*Work task*:
Answer these questions from the stablecoin pricing text:
1. What percentage of pairs had USDC and USDT prices within 10 basis points?
2. How many stablecoin-to-fiat corridors did the report collect rates from?
3. According to Saxe, what does the current market structure of stablecoins resemble?

***** Text section *****

USDC and USDT trade at near-identical prices in most corridors, with 91% of pairs within 10 basis points. Source: Borderless
The report collected hourly buy and sell rates throughout February across 66 stablecoin-to-fiat corridors — or conversion routes such as USDC to Mexican pesos — covering 33 currencies and seven blockchains. The data showed that USDC and USDT traded almost identically in most cases.
Larger differences emerged at the provider level, where pricing gaps in the same corridor could exceed hundreds of basis points, making execution quality dependent on access to liquidity and routing across venues.
Stablecoins become harder to move at size
As stablecoins currently stand, their market structure resembles foreign exchange, where dollar proxies circulate across disconnected markets, according to Saxe. That becomes more visible in larger stablecoin movements across chains.
Stablecoins have become a centerpiece for institutions moving into digital assets, used for trading, cross-border payments and onchain treasury management. Firms rely on them to move capital between venues, settle trades and access yield opportunities across DeFi markets.

***** Data extracts *****

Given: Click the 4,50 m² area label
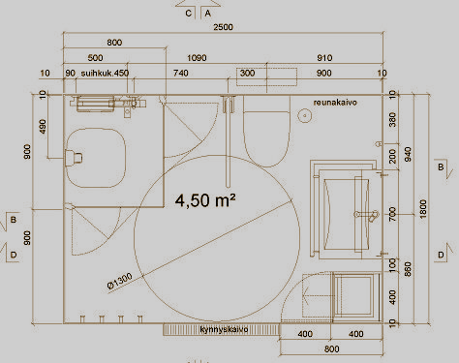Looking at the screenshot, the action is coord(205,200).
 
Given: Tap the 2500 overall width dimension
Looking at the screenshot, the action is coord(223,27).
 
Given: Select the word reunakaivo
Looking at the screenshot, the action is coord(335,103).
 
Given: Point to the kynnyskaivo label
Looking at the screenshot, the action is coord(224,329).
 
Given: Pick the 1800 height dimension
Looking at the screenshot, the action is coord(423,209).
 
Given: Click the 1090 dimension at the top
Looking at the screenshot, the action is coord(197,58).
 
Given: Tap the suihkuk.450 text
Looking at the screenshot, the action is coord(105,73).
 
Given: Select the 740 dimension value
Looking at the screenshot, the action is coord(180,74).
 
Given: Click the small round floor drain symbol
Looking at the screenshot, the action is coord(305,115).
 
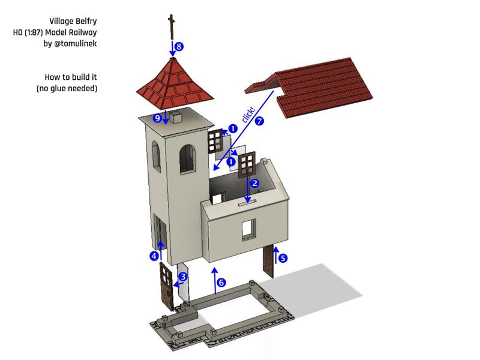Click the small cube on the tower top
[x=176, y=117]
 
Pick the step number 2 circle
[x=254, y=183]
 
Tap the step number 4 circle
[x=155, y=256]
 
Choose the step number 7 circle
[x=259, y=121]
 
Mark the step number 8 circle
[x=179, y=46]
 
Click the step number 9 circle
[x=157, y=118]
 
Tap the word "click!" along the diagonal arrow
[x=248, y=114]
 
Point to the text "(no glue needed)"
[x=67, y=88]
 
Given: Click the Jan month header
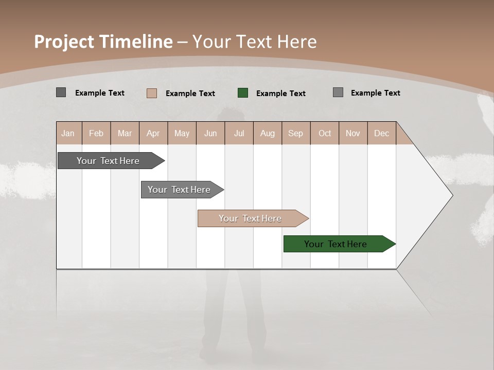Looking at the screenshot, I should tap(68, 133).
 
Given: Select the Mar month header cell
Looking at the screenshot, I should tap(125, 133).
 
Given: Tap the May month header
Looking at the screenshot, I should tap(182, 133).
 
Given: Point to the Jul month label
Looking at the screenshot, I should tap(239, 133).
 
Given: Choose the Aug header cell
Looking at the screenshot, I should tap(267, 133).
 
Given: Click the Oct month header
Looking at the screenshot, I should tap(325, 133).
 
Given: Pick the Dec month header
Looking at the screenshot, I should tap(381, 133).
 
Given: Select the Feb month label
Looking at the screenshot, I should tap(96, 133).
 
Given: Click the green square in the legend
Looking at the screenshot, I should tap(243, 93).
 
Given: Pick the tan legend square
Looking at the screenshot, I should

*****
***** Data extracts *****

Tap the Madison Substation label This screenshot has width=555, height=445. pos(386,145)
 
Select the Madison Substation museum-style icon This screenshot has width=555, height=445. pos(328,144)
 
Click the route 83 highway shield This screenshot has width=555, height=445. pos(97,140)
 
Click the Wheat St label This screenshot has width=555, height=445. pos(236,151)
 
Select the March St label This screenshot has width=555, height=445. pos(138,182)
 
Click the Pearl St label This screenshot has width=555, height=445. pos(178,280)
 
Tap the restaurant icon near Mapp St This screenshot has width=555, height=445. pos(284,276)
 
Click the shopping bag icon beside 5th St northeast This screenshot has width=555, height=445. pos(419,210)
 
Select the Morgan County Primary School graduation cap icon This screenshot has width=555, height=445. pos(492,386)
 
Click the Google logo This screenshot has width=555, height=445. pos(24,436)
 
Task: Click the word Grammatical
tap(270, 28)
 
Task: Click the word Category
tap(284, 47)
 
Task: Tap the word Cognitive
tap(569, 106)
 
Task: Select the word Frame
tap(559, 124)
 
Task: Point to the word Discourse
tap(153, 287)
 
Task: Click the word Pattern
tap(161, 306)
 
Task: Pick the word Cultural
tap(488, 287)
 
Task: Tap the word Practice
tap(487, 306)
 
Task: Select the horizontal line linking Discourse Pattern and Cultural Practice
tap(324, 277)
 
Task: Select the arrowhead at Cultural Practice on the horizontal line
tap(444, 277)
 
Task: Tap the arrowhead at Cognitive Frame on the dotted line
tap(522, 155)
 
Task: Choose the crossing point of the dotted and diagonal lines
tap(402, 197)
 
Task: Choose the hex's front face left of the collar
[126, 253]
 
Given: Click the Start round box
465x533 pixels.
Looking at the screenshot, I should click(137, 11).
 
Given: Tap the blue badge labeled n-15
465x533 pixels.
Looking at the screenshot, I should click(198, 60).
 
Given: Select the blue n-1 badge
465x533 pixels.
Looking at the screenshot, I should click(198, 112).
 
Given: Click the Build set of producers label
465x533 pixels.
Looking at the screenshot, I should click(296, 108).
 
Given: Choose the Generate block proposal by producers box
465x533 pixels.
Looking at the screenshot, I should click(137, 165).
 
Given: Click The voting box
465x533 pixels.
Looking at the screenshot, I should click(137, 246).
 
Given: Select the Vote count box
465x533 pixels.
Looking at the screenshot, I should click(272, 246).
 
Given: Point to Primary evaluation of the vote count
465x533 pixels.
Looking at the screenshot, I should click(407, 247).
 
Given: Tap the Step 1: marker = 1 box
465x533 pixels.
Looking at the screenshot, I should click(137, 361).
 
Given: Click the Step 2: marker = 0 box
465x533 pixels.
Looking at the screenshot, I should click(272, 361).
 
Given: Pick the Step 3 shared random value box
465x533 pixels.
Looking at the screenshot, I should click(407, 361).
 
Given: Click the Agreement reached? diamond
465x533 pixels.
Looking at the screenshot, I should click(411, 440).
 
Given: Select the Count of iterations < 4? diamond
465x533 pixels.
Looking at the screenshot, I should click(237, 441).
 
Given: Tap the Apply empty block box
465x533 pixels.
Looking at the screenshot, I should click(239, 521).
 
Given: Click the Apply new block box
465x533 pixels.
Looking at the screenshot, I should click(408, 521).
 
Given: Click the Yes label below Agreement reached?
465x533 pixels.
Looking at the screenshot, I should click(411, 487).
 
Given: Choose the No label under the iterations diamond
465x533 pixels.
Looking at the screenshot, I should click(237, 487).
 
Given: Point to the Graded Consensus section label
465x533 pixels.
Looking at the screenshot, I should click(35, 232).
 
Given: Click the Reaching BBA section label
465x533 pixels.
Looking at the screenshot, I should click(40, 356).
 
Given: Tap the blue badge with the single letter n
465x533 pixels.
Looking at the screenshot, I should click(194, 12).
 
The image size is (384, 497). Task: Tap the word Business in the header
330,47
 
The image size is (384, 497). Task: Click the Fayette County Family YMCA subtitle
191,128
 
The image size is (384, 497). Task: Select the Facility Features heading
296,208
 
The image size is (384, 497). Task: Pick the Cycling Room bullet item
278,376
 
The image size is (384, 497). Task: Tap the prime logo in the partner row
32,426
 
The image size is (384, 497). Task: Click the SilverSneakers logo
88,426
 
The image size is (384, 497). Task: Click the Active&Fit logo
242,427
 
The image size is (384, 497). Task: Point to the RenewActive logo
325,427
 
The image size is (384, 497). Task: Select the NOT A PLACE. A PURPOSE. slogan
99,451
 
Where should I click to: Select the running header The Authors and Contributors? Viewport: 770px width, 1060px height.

*****

*Solution for this exercise*:
1. 91%
2. 66
3. Foreign exchange